TASK DIRECTIONS
Tally the lines of the data below that contain the string "accomplish", matching case exactly, and give only the number.

==========

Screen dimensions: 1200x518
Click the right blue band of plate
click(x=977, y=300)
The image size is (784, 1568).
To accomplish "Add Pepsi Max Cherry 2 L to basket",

==========

SOLUTION TO THE EXERCISE
1